Like Bacon, a lot of his early inspiration for his artwork came from horses. Bacon grew up asthmatic on a farm, thus explaining why subjects of Bacon paintings often look like they’re choking, as one can imagine the vision of horses kicking up equestrian sand into lungs ill-equipped to handle it. Freud, as a young Jewish child was quickly evacuated from Germany soon after the Nazis came to power, and plonked into an English progressive school unable to speak the language, spending most of his time in the school stables.

Oblivious to the protests of frustrated teachers, he was eventually moved to a school with no stables, and proceeded to spend his time in the art studio making a sculpture of a horse’s rear end that alone won him entry to art school. Whereas Bacon folded a traumatic childhood experience into the (as always) confessional nature of his work, Freud’s viewpoint was purely observational. “The model”, he wrote in his 1954 two page manifesto that along with a single television interview in the 1980s form two rare portals into his view of his own work, should only provide for the painter “the starting point for his excitement”.

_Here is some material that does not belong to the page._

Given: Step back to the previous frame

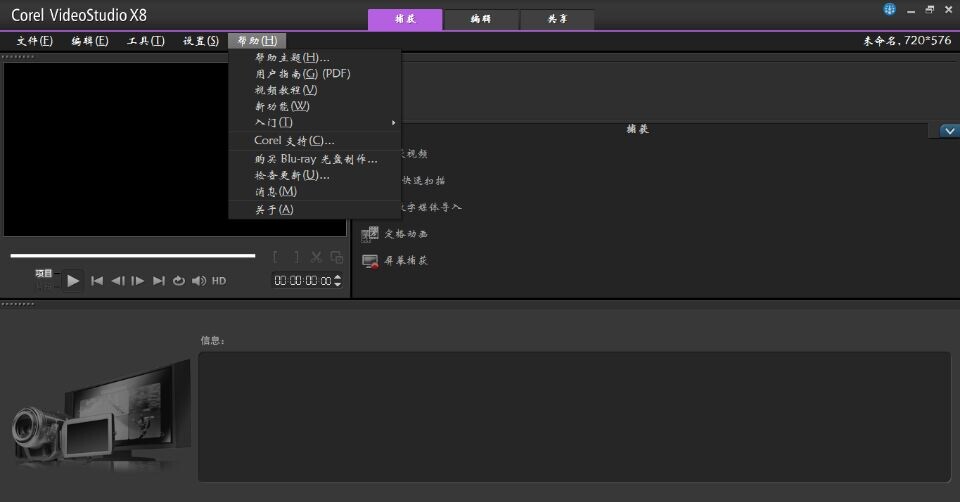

Famously guarded in his lifetime, a new biography of Lucian Freud promises to reveal much about the man and the workPROSCIALS/FLICKR

David Hockney commented of him that he could be put in the most uninteresting motel room and not be allowed out for a week and he’d find something interesting to look at in the way the carpet met the wall. ‘Trust in paint’ is the phrase he kept returning to in his 1988 interview, as if through nothing but the constant application of practice, he could sate his own visual curiosity and understand the things around him.

A hatred of professional sitters for portraits in favour of acquaintances reflected a dislike of the idea that a painting could be staged, or faked. Rather what should be strived for is an ‘intensification’ of reality. His own nature heightened his need to see, to understand, others. Not just how they look, but the ‘aura’ they give off, commenting at one point that the difference between two people’s presence in a room is the difference between “a candle and a lightbulb”.

What this translated to on the canvass, mostly brutal depictions of subjects without any of the visage people present in their daily lives, are mitigated in their plain meanness by the fact that the person he is consistently most merciless towards is himself. Repeatedly throughout his career, through the fine brushwork of his early work to the sculptural quality of later brushwork afforded by the switch to Cremnitz white paint, his self portraits stand out among his best work and the RA show Lucian Freud: The Self Portraits opening this month promises to be unmissable.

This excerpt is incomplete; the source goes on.